▸ WHAT THIS TASK INVOLVES:
Locate the line that contains "Instruction: Click the", then copy it and all later lines of the data below exactly, through the last one.

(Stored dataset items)
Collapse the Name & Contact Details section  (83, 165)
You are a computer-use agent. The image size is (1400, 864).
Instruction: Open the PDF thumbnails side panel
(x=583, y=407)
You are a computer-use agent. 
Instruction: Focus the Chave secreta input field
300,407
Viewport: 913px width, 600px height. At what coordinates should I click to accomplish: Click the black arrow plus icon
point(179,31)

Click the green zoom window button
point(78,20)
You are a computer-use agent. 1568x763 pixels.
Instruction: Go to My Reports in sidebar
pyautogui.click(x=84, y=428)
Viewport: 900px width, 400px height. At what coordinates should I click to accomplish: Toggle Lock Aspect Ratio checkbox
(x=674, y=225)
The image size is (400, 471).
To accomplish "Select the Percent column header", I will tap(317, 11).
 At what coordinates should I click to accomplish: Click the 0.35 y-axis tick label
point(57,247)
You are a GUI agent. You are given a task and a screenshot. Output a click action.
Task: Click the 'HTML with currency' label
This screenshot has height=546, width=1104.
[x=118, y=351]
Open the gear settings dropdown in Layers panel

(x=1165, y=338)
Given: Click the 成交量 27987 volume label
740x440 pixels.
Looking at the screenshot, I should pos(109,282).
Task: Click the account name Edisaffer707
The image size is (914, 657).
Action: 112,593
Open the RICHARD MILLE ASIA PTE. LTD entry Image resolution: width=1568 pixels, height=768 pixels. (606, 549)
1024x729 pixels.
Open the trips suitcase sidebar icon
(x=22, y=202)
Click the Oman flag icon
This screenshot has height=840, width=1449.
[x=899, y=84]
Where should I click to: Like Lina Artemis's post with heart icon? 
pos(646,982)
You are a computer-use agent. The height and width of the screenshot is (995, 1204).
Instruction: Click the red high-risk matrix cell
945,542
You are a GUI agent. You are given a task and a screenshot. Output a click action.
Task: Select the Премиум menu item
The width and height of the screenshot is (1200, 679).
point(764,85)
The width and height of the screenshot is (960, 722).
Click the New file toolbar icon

▸ EXERCISE ANSWER:
Instruction: Click the red high-risk matrix cell
945,542
You are a GUI agent. You are given a task and a screenshot. Output a click action.
Task: Select the Премиум menu item
The width and height of the screenshot is (1200, 679).
point(764,85)
The width and height of the screenshot is (960, 722).
Click the New file toolbar icon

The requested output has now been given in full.